Hamilton : Ce n'est pas très excitant... c'est une des raisons pour lesquelles on cherche constamment à renouveler notre inspiration, instrumentalement ou même au niveau des textes. Je pense qu'il est encore possible d'innover si l'on s'en donne la peine. Il faut apporter du sang neuf tout simplement...

Toute personne appréciant le rock est donc susceptible d'aimer cet album ?

Yan : Si tu aimes ce que font les Red Hot Chili Peppers aujourd'hui j'ai peur que tu n'aimes pas ce disque... [rires]
Hamilton : C'est une question d'appréciation, tout dépend de la manière dont tu peux percevoir le rock...
Yan : Les avis de nos connaissances sont plutôt bons jusqu'à maintenant, certaines personnes qui n'écoutent que de la soul ou du blues nous ont beaucoup complémentés suite à l'écoute du disque. Je crois malgré tout que si tu aimes la guitare tu aimeras nos nouvelles chansons, c'est aussi simple que cela. Juste le son des guitares, pas besoin d'avoir les cheveux longs et gras... [rires]

Vous avez travaillé avec trois producteurs pour cet album, Efrim Menuck, Graham Sutton et Howard Bilerman, de quelle manière vous ont-ils aidé ?

Yan : Cet album a commencé à prendre forme au Canada avec Efrim Menuck et ses amis. Ce sont d'excellents musiciens, des artistes à part entière, et ils ont su construire un studio parfaitement adapté à leurs besoins... et aux nôtres ! Ce n'était pas comme usine où tout était calculé, ils possèdent leur propre méthode de travail avec des techniques et des outils old school.
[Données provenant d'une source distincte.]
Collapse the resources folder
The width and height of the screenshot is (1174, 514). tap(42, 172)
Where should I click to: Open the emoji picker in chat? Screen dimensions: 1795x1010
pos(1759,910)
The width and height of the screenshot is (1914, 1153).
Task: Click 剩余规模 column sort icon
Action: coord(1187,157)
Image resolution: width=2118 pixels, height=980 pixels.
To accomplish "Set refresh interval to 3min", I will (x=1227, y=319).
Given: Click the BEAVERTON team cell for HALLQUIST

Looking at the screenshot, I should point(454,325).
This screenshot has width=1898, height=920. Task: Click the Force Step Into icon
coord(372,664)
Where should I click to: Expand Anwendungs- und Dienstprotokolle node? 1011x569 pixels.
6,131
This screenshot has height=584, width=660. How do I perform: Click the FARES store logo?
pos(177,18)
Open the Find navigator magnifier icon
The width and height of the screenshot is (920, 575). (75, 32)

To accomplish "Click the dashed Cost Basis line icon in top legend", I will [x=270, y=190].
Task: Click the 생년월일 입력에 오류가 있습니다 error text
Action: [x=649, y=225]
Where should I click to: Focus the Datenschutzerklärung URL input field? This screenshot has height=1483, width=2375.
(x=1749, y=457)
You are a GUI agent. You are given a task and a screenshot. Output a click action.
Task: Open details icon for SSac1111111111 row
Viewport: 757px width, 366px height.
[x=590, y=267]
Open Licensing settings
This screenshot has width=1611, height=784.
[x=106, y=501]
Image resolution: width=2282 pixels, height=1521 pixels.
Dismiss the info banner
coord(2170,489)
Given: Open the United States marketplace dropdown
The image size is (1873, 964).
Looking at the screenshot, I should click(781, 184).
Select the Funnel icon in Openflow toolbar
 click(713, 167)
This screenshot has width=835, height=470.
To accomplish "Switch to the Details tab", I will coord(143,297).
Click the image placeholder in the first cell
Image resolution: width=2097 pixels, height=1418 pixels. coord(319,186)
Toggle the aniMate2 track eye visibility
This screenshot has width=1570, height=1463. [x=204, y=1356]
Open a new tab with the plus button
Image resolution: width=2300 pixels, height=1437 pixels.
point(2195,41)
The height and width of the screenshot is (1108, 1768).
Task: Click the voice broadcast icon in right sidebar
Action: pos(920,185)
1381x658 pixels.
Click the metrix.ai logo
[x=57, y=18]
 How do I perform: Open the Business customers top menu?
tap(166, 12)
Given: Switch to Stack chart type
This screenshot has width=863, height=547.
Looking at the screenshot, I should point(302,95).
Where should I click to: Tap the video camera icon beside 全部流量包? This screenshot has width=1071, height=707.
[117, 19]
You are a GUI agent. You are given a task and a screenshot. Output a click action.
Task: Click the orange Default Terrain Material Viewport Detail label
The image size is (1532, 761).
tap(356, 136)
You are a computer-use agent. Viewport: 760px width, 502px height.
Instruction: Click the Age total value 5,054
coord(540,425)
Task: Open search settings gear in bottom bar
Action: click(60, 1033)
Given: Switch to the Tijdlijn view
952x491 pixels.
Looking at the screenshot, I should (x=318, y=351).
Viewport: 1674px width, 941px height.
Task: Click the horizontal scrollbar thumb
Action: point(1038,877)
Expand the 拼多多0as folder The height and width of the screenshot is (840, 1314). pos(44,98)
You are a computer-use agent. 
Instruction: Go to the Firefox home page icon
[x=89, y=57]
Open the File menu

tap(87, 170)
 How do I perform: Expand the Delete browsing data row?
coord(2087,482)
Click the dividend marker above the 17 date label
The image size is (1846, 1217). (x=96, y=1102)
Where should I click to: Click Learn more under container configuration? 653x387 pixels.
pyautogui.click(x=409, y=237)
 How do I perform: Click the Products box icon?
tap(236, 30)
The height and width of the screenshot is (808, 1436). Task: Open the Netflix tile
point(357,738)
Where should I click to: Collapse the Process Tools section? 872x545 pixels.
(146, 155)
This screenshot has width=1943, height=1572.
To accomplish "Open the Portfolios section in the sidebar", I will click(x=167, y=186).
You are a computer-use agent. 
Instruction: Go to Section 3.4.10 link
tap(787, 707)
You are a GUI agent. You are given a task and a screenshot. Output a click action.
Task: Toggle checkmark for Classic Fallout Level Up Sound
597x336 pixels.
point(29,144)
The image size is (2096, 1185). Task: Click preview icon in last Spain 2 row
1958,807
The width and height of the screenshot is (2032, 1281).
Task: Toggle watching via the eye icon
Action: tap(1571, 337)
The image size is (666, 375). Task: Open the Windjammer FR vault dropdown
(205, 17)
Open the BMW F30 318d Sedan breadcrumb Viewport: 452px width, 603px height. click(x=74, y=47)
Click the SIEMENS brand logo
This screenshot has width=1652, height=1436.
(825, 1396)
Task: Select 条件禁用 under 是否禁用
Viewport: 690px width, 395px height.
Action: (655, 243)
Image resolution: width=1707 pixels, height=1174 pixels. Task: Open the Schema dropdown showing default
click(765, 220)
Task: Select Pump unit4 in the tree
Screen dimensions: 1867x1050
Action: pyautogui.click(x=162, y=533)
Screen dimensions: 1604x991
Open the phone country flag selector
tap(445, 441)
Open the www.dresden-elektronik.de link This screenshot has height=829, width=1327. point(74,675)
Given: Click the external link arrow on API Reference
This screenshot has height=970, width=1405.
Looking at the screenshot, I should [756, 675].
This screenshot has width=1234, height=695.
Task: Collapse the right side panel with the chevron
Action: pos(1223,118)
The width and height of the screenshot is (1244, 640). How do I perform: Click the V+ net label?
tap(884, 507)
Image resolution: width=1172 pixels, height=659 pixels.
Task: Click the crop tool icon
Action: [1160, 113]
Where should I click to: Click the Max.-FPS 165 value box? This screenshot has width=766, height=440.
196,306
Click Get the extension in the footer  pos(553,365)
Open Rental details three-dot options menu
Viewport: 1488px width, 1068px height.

Efrim Menuck a vite compris ce qu'on attendait de lui, il n'a pas cherché à nous imposer quoique ce soit mais il est au contraire resté à l'écoute du début à la fin.

Cela ne vous a pourtant pas empêché de continuer à travailler sur de nouvelles idées lors de votre retour en Angleterre...

Yan : Je pense qu'on en ressentait le besoin... il nous restait encore des idées inexploitées et il aurait été dommage de les abandonner. On a donc par la suite collaboré avec Graham Sutton qui apprécie quant à lui beaucoup la technologie. Il sait utiliser les machines quand cela est nécessaire sans nuire aux chansons. C'est aussi un vrai acharné dès lors que cela est nécessaire, il lui arrivait de travailler pendant toute une journée dans le studio avant de prendre une pause d'une demi-heure et de reprendre les choses là où il les avait laissées. On en profitait donc pour prendre un peu de repos, on partait en promenade durant l'après-midi, on mangeait de la bonne nourriture et on goûtait au vin pendant ce temps ! [rires]

Il est coutume de dire que le second album est le plus dur à enregistrer pour un groupe, quel bilan tirez-vous donc pour Do You Like Rock Music? qui est votre troisième ?

Hamilton : Si l'on ne prend en compte que la charge de travail fournie durant près de deux ans, Do You Like Rock Music? est sans l'ombre d'un doute le disque qui nous a donné le plus de fil à retordre... Avec du recul je pense que cette expérience a été très bénéfique pour le groupe car elle nous a permis d'expérimenter de nombreuses idées et de faire des rencontres très enrichissantes personnellement.
Yan : On a eu la possibilité de prendre nos responsabilités et je retire une grande fierté du résultat final. Certaines décisions n'étaient pas simples à prendre mais tout le groupe a su faire abstraction des éléments extérieurs pour obtenir le meilleur disque possible. Si cet album avait été un échec artistique, personne d'autre que nous n’aurions été responsable. C'est donc une belle récompense de pouvoir écouter Do You Like Rock Music? maintenant que tout cela est terminé.